Das einjährige Bestehen des ZaB nutzte auch Infrastrukturminister Jörg Leichtfried für einen Arbeitsbesuch sowie für eine Besichtigung des Forschungsstandortes. Er zeigte sich über den Fortschritt der Arbeiten sichtlich erfreut und nahm eigenhändig einen sogenannten „Abschlag“ vor, also eine Sprengung, um den Tunnelvortrieb voranzutreiben.

 

Schwerpunkte des Zentrums am Berg

Tunnelbau und Betrieb, der Test von Materialien, die Entwicklung neuer Lüftungsanlagen, die Ausbreitung von Gasen, aber auch Sicherheitsforschung sind die Schwerpunkte des Zentrums am Berg. Zusätzlich hat das ZaB auch EU-Projekte zur unterirdischen Speicherung von Energie aus Wind- und Sonnenkraft an Land gezogen.

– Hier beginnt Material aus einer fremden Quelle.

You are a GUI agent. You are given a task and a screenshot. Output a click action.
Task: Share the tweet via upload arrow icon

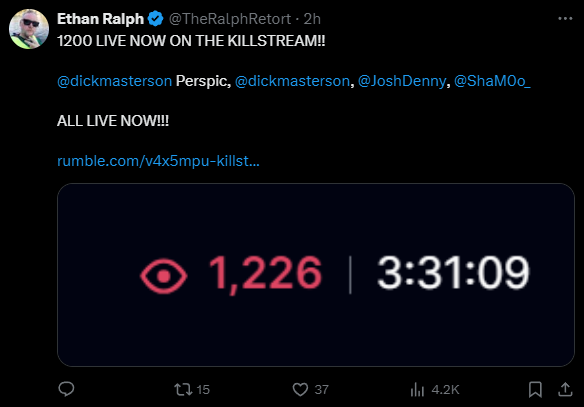(x=565, y=389)
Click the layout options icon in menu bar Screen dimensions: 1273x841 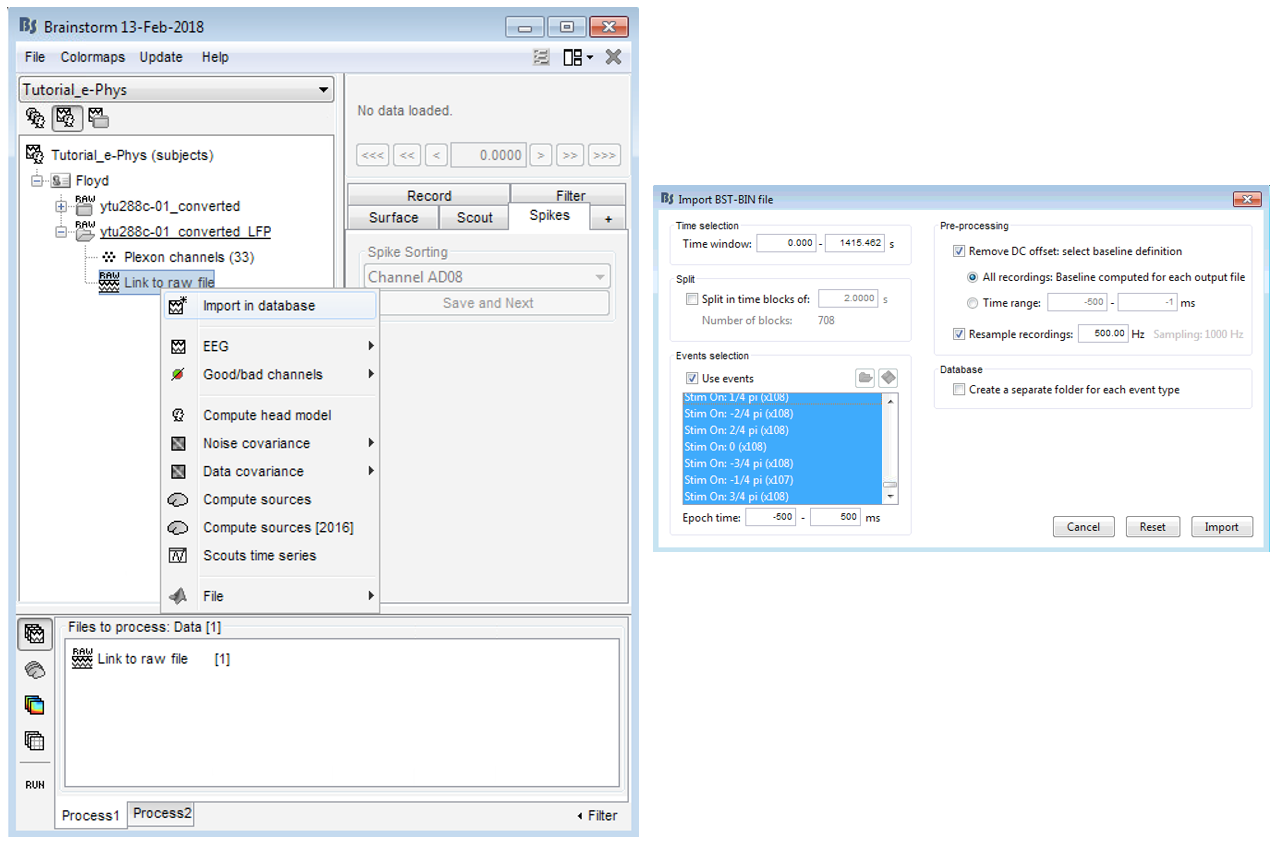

Neben der Grundlagenforschung soll gezielte Auftragsforschung von Unternehmen möglich sein: Im Jahr 2018 sollen erste Kooperationsprojekte durchgeführt werden. So könnten in den Tunnels Tests zur Brandentstehung sowie von Branderkennungs- und -schutzeinrichtungen für sehr hohe Brandlasten durchgeführt werden. Darüber hinaus soll die gesamte Infrastruktur auch als Trainings- und Schulungszentrum für Einsatzorganisationen im Krisen- und Katastrophenszenario, für Wartungs- und Instandhaltungspersonal sowie für die Nutzer der Straßen- und Bahninfrastruktur dienen.

Tunnelbau als Wirtschaftsmotor

Österreich ist im Tunnelbau weltweit führend und verfügt in diesem Bereich über sehr großes international anerkanntes und gefragtes Know-how. Das Zentrum am Berg soll mit seiner Spezialisierung auf Forschung, Training und Entwicklung diese Führungsrolle weiter stützen und ausbauen und zugleich einen kräftigen wirtschaftlichen Impuls für die Steiermark und ganz Österreich bringen. In einer traditionellen Industrie- und Bergbau-Region wird Hightech-Forschungsinfrastruktur geschaffen.

Insgesamt werden in das Technologie-Zentrum von internationalem Format rund 30 Millionen Euro investiert. Sechs Fördermillionen kommen vom Infrastrukturministerium (bmvit). Von der Forschung im Zentrum am Berg profitieren laufend über 1.000 Unternehmen mit fast 40.000 Beschäftigten im Bereich Tief- und Bergbau und erhalten die Region um den Erzberg weiterhin als Wirtschaftsstandort, als „modernen Brotlaib“ der Steiermark.

INFObox: „Zentrum am Berg“ ist ein von der EU gefördertes Projekt. Die Errichtungskosten von rund 30 Millionen Euro teilen sich Bund – das Bundesministerium für Verkehr, Innovation, und Technologie (bmvit) sowie das Bundesministerium für Wissenschaft, Forschung und Wirtschaft (bmwfw) – das Land Steiermark und die Montanuniversität Leoben. Der laufende Betrieb des ZaB soll sich durch Aufträge aus der Wirtschaft finanzieren.